Recently, I encountered an issue on ChatCraft that required me to adjust the size of an image. If it needs to be done on the frontend (browser), it involves the use of canvas. In simple terms, this process can be explained using the example below.
//an example of how you might use a canvas to
//compress an image using JavaScript:
function compressImage(image, outputFormat, quality, callback) {
// Create a canvas element
const canvas = document.createElement('canvas');
const ctx = canvas.getContext('2d');
// Set the canvas size to the desired output size
canvas.width = image.width / 2; // Example: reduce width by half
canvas.height = image.height / 2; // Example: reduce height by half
// Draw the image onto the canvas
ctx.drawImage(image, 0, 0, canvas.width, canvas.height);
// Convert the canvas to a Blob (binary large object)

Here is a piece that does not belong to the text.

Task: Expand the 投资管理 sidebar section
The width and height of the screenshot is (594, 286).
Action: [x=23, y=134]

canvas.toBlob(function(blob) {
// The blob is a compressed version of the image
callback(blob);
}, outputFormat, quality);
}
// Usage example
const image = new Image();
image.src = 'path/to/your/image.jpg'; // Load your image here
image.onload = function() {
compressImage(image, 'image/jpeg', 0.7, function(compressedBlob) {
// Do something with the compressed image blob
console.log('Compressed image size:', compressedBlob.size);
});
};
I was fascinated by this approach, prompting me to commence my exploration into the depths of canvas.

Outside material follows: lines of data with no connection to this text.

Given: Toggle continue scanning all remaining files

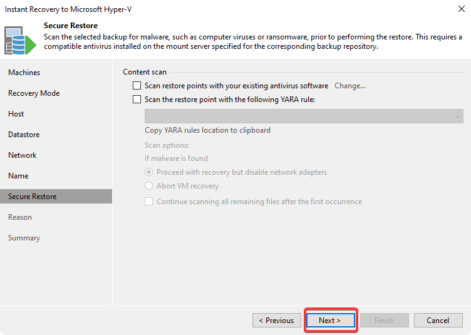Looking at the screenshot, I should tap(149, 202).
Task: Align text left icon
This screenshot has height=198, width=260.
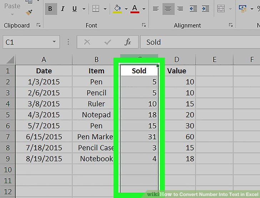Action: coord(156,9)
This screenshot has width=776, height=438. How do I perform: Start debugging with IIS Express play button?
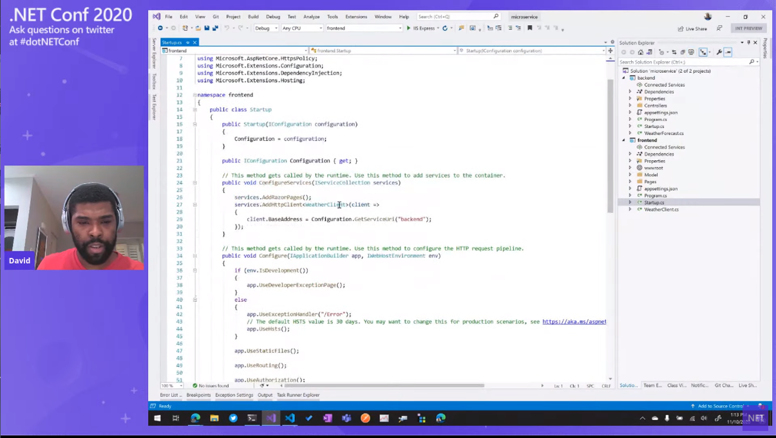click(408, 28)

In the example above, let's see these two lines:
const ctx = canvas.getContext('2d');
ctx.drawImage(image, 0, 0, canvas.width, canvas.height);
First, the canvas.getContext('2d') is using the HTMLCanvasElement's method: HTMLCanvasElement.getContext(), :
A drawing context lets you draw on the canvas. Calling getContext with "2d" returns a CanvasRenderingContext2D object, whereas calling it with "webgl" (or "experimental-webgl") returns a WebGLRenderingContext object. This context is only available on browsers that implement WebGL.
So, ctx.drawImage(image, 0, 0, canvas.width, canvas.height) is using the CanvasRenderingContext2D's method drawImage()
drawImage(image, dx, dy)
drawImage(image, dx, dy, dWidth, dHeight)

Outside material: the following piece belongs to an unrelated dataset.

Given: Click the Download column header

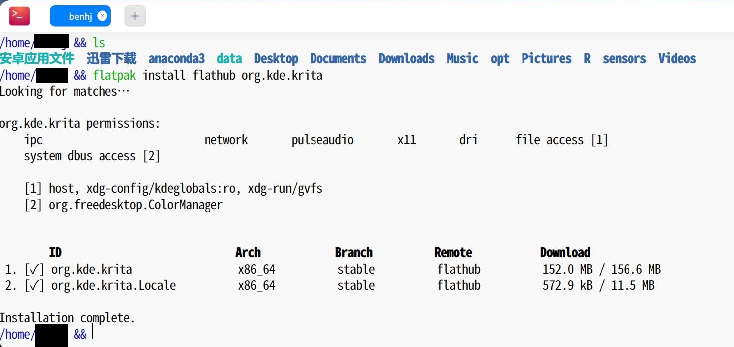Looking at the screenshot, I should (565, 252).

drawImage(image, sx, sy, sWidth, sHeight, dx, dy, dWidth, dHeight)
-
ctx.drawImage(image, dx, dy)- Draws the image at its natural size at the specified position on the canvas. -
ctx.drawImage(image, dx, dy, dWidth, dHeight)- Draws the image, scaling it to fit the specified width and height at the specified position on the canvas. -
ctx.drawImage(image, sx, sy, sWidth, sHeight, dx, dy, dWidth, dHeight)- Draws a specified area of the source image to a specified area on the canvas, allowing for both cropping and scaling.
Then, I found this gem: an article The HTML5 Canvas Handbook Although it was written in 2013, I found it still applicable today. It is easier for beginners to understand various aspects compared to directly reading the MDN. I highly recommend it.
In the 2.2.11 Drawing images section, you can find straightforward examples. The author provides a series of images to demonstrate the usage of drawImage.
Next, I tried to find the source code for drawImage, and I found the CanvasRenderingContext2D.cpp from the Blink, which is the browser engine developed as part of the Chromium project.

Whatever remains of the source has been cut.